### WORK INSTRUCTIONS
Rewrite the entries from the line containing "Unpin the Meeting HR Department announcement" through the line containing "Image resolution: width=1568" as a JSON list of strings, with one string per line and no blank lines.

### DATASET
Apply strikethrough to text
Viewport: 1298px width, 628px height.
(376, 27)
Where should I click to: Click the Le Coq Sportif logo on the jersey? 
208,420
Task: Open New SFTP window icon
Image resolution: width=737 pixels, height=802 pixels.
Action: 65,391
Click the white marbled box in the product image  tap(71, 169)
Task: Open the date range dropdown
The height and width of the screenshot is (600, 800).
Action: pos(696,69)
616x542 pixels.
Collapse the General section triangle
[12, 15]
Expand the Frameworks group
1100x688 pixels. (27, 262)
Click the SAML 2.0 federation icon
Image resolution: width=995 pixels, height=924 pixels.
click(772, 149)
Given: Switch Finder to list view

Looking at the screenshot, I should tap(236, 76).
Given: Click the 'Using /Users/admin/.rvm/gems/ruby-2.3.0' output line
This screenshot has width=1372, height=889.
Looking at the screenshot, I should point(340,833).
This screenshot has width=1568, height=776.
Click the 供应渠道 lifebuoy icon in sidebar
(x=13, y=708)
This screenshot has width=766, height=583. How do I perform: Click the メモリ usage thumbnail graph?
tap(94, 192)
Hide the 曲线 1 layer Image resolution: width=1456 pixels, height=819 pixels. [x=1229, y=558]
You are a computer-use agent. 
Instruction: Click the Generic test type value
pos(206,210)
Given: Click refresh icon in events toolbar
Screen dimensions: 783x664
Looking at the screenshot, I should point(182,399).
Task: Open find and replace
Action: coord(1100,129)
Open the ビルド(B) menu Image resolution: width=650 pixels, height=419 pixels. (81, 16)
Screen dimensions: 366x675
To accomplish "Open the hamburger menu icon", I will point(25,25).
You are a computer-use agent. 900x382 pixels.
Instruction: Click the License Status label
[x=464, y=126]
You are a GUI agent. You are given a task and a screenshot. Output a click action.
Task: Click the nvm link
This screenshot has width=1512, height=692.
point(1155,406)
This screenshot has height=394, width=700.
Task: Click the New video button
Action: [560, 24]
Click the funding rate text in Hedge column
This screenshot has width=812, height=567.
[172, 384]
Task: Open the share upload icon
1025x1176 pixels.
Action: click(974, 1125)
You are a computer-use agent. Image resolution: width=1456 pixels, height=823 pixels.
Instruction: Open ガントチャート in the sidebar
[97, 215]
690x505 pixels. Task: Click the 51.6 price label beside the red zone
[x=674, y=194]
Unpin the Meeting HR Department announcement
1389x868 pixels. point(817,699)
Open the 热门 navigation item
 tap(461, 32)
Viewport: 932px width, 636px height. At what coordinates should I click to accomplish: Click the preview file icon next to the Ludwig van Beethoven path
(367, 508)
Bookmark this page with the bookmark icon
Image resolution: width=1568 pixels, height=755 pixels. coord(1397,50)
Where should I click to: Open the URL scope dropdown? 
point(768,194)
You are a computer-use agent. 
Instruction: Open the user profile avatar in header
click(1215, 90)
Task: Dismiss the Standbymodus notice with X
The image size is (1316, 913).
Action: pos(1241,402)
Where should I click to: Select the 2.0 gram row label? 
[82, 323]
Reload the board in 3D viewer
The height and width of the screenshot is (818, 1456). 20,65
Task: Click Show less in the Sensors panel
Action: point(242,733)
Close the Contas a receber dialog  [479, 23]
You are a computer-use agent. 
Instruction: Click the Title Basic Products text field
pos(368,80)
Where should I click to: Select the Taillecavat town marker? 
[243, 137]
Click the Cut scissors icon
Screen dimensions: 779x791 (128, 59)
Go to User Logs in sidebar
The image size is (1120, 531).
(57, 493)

### WRITTEN RESPONSE
[
  "Unpin the Meeting HR Department announcement",
  "1389x868 pixels. point(817,699)",
  "Open the 热门 navigation item",
  " tap(461, 32)",
  "Viewport: 932px width, 636px height. At what coordinates should I click to accomplish: Click the preview file icon next to the Ludwig van Beethoven path",
  "(367, 508)",
  "Bookmark this page with the bookmark icon",
  "Image resolution: width=1568 pixels, height=755 pixels. coord(1397,50)"
]